Aim >> Quote the text of every record below word for word, and leave the pictures out of your answer.

⁂

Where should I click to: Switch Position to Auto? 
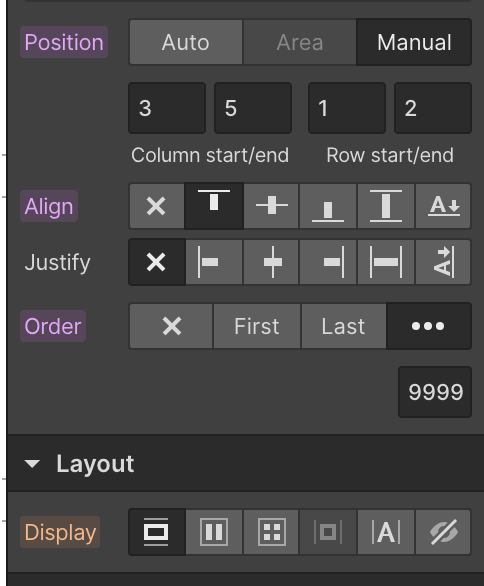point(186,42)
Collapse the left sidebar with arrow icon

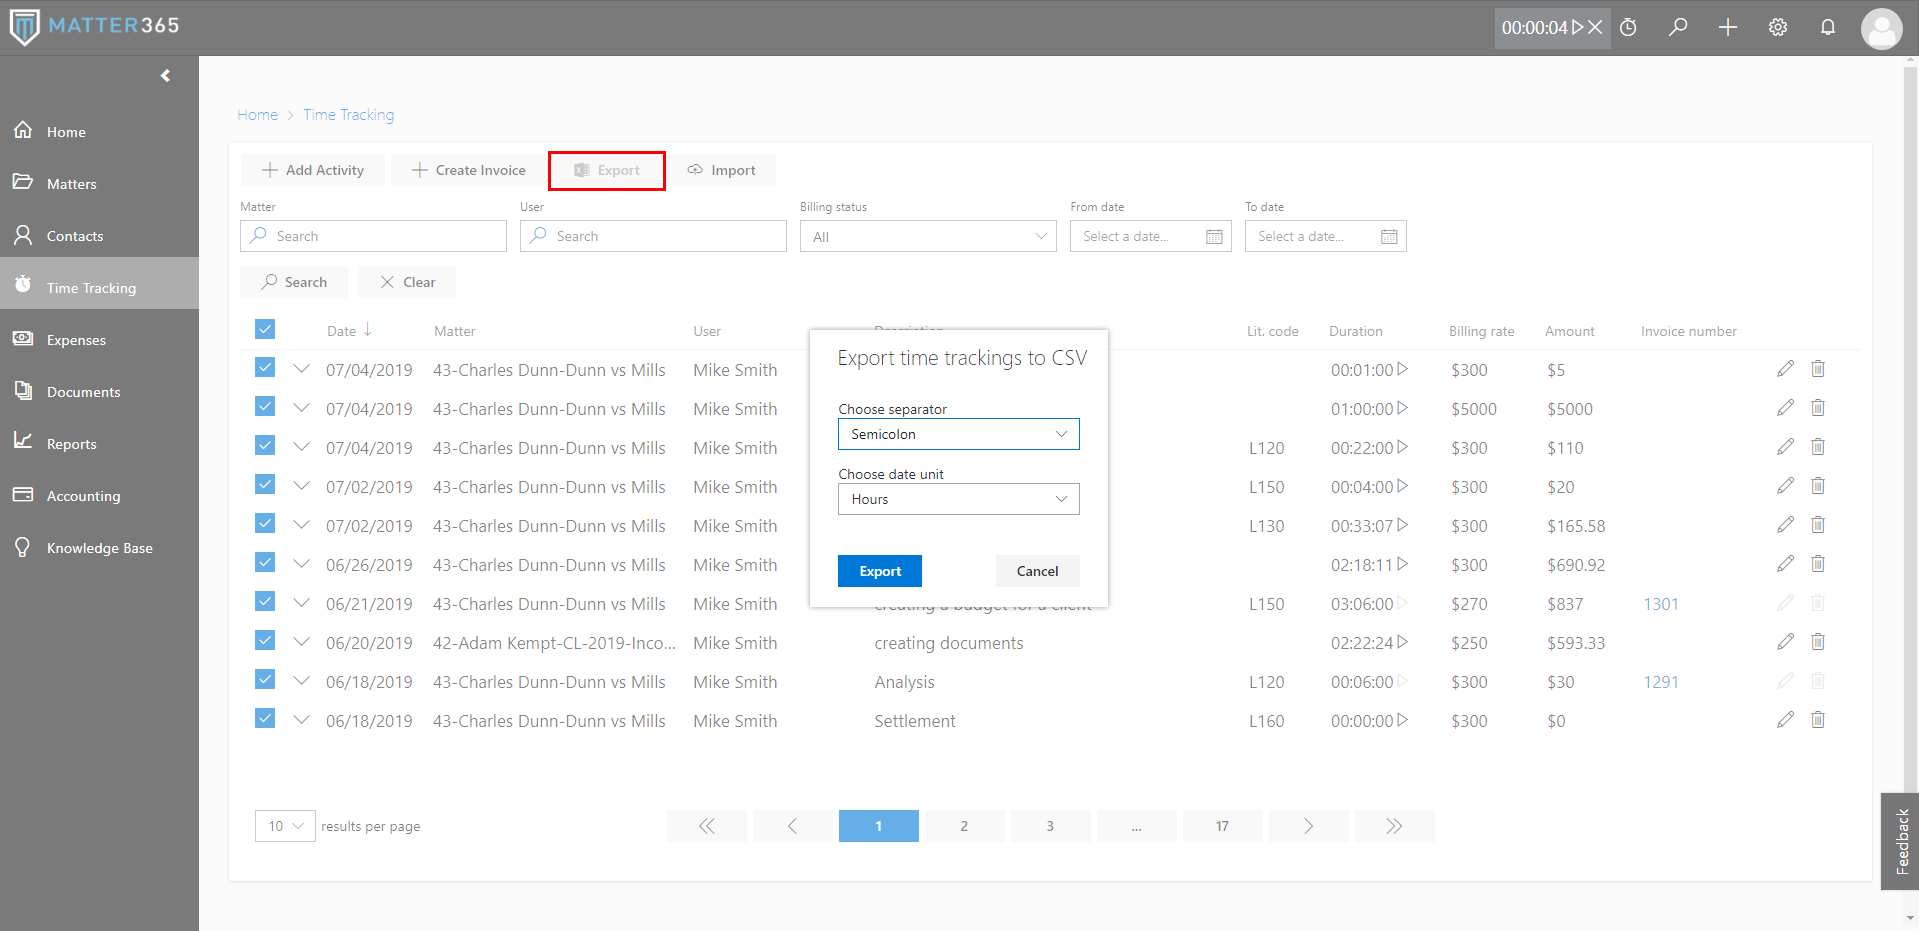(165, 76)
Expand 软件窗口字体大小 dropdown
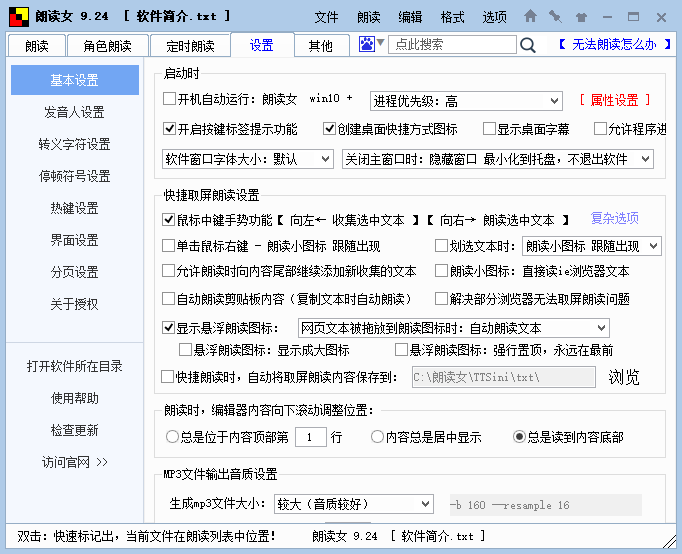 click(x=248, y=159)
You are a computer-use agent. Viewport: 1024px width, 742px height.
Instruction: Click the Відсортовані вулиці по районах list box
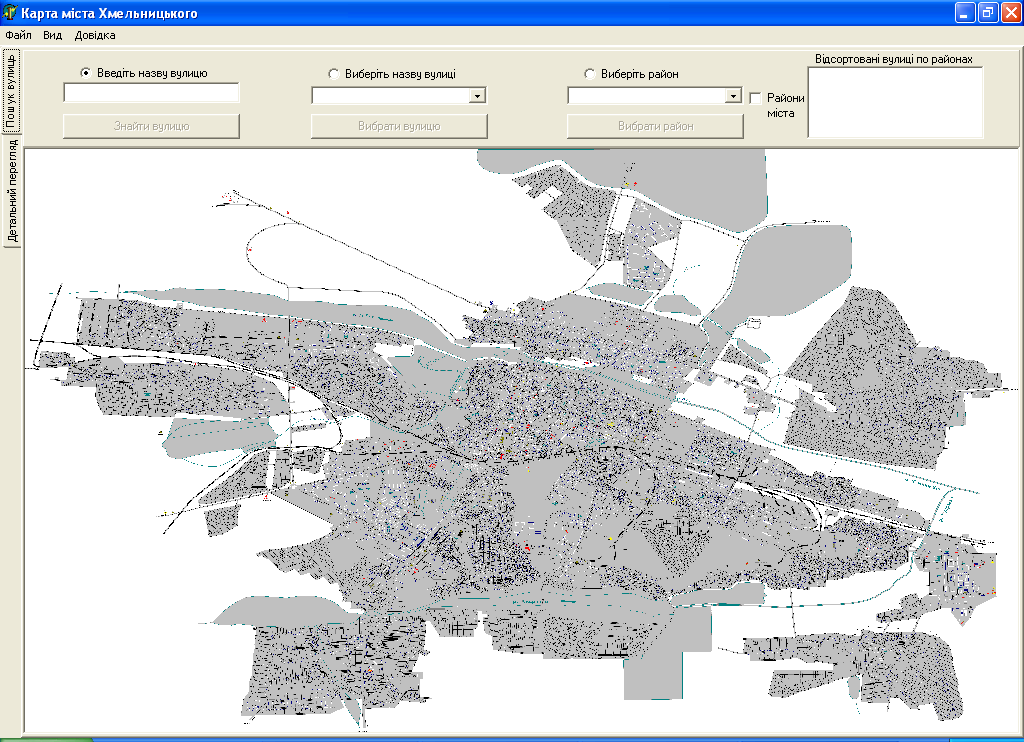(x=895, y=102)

⁂

Exercise solution >>
Where should I click to: Switch Position to Auto? 
point(186,42)
Collapse the left sidebar with arrow icon

(165, 76)
Expand 软件窗口字体大小 dropdown
 click(x=248, y=159)
You are a computer-use agent. Viewport: 1024px width, 742px height.
Instruction: Click the Відсортовані вулиці по районах list box
(x=895, y=102)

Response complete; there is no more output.